Problem to work on:
Retype the part of the listing that opens with the line containing "The image size is (855, 481)." and closes with the line containing "Image resolution: width=1451", both of those lines included.

## BEGIN

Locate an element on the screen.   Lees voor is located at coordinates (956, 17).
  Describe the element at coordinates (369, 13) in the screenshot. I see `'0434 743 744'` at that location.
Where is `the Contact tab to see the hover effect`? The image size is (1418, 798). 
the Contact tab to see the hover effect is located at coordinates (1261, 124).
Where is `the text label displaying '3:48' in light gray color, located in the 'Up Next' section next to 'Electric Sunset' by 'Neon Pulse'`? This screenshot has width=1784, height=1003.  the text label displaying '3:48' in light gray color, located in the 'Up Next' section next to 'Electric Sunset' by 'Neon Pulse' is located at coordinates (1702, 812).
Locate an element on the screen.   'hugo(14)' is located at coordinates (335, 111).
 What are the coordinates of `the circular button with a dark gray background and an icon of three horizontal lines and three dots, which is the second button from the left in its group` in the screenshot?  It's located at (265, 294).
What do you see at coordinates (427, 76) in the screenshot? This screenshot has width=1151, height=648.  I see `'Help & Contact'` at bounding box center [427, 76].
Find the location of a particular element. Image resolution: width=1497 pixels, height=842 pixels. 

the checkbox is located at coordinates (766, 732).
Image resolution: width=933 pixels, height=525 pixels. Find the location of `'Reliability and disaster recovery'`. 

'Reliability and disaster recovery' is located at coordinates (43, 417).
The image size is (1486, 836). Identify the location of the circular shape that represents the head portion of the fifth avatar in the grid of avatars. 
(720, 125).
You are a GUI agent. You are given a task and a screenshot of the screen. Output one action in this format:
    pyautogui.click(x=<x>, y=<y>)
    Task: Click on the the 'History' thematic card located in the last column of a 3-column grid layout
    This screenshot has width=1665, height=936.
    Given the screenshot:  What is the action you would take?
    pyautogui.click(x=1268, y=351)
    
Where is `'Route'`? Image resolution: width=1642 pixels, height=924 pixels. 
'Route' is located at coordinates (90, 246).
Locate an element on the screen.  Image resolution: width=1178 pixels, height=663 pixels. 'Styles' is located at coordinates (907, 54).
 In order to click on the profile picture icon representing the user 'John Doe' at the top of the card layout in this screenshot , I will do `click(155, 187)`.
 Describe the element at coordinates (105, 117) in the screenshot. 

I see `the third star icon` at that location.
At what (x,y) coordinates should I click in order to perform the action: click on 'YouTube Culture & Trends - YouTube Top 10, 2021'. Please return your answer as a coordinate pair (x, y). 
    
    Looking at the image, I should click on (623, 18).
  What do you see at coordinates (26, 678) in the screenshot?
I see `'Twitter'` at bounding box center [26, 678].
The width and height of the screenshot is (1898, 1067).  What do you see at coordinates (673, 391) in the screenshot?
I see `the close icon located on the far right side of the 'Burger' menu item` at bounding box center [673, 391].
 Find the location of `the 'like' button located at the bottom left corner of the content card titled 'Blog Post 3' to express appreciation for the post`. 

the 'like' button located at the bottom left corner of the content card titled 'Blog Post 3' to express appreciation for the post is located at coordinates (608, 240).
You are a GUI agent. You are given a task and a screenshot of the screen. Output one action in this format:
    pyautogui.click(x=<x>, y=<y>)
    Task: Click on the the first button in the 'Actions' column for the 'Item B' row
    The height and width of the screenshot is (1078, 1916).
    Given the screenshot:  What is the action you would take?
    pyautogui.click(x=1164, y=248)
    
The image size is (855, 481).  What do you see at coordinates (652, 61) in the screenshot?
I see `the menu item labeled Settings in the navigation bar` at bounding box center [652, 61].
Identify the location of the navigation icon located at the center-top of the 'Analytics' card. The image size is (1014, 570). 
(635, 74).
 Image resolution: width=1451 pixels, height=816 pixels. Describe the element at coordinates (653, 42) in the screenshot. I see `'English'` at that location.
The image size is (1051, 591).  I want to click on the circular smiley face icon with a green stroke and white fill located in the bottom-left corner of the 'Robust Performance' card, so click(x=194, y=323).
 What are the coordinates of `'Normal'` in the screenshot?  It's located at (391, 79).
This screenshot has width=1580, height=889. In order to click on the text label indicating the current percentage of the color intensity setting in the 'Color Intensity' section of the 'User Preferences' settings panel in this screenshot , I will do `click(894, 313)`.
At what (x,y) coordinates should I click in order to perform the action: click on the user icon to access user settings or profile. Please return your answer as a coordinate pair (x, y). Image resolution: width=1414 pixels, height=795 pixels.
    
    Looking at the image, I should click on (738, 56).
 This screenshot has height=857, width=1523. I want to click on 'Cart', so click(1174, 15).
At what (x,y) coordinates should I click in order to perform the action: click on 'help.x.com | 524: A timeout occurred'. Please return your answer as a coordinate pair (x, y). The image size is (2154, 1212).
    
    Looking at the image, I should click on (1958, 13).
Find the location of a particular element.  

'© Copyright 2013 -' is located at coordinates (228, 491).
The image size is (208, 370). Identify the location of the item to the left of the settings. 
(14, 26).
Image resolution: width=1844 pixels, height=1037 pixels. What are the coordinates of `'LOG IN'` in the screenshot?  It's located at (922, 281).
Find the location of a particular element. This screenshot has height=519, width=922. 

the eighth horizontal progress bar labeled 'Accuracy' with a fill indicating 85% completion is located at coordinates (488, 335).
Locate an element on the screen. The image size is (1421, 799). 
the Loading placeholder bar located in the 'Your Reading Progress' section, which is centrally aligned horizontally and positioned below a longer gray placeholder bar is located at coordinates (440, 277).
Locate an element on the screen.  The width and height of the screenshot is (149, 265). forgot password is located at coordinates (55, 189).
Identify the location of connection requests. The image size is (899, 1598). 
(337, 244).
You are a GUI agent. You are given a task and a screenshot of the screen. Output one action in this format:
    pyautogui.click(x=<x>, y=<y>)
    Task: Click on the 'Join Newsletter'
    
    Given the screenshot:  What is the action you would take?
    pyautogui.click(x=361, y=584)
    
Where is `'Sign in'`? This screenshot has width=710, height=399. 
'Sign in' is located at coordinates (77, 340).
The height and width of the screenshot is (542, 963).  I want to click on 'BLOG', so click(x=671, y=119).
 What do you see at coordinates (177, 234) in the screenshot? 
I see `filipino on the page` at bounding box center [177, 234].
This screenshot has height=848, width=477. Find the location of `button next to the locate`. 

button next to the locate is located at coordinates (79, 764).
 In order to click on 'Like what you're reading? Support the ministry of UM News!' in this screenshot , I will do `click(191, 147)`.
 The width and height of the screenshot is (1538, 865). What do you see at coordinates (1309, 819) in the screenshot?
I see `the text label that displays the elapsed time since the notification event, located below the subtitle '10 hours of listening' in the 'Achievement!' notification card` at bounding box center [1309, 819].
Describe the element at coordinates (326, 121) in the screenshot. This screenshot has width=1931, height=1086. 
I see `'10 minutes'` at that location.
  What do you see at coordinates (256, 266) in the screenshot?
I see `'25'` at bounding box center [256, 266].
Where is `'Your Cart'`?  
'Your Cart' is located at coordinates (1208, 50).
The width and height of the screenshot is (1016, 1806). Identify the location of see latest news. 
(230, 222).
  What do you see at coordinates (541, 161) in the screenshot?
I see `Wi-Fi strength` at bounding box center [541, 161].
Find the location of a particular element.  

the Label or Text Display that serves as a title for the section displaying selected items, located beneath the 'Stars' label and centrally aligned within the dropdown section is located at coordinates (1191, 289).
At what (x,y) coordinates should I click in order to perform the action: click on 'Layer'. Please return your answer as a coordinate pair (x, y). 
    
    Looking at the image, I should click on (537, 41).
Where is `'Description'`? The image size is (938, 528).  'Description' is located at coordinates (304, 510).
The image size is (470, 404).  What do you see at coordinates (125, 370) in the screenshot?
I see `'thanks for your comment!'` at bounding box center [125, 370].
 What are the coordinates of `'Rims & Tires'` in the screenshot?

## END

Result of this exercise:
The image size is (855, 481).  What do you see at coordinates (652, 61) in the screenshot?
I see `the menu item labeled Settings in the navigation bar` at bounding box center [652, 61].
Identify the location of the navigation icon located at the center-top of the 'Analytics' card. The image size is (1014, 570). 
(635, 74).
 Image resolution: width=1451 pixels, height=816 pixels. Describe the element at coordinates (653, 42) in the screenshot. I see `'English'` at that location.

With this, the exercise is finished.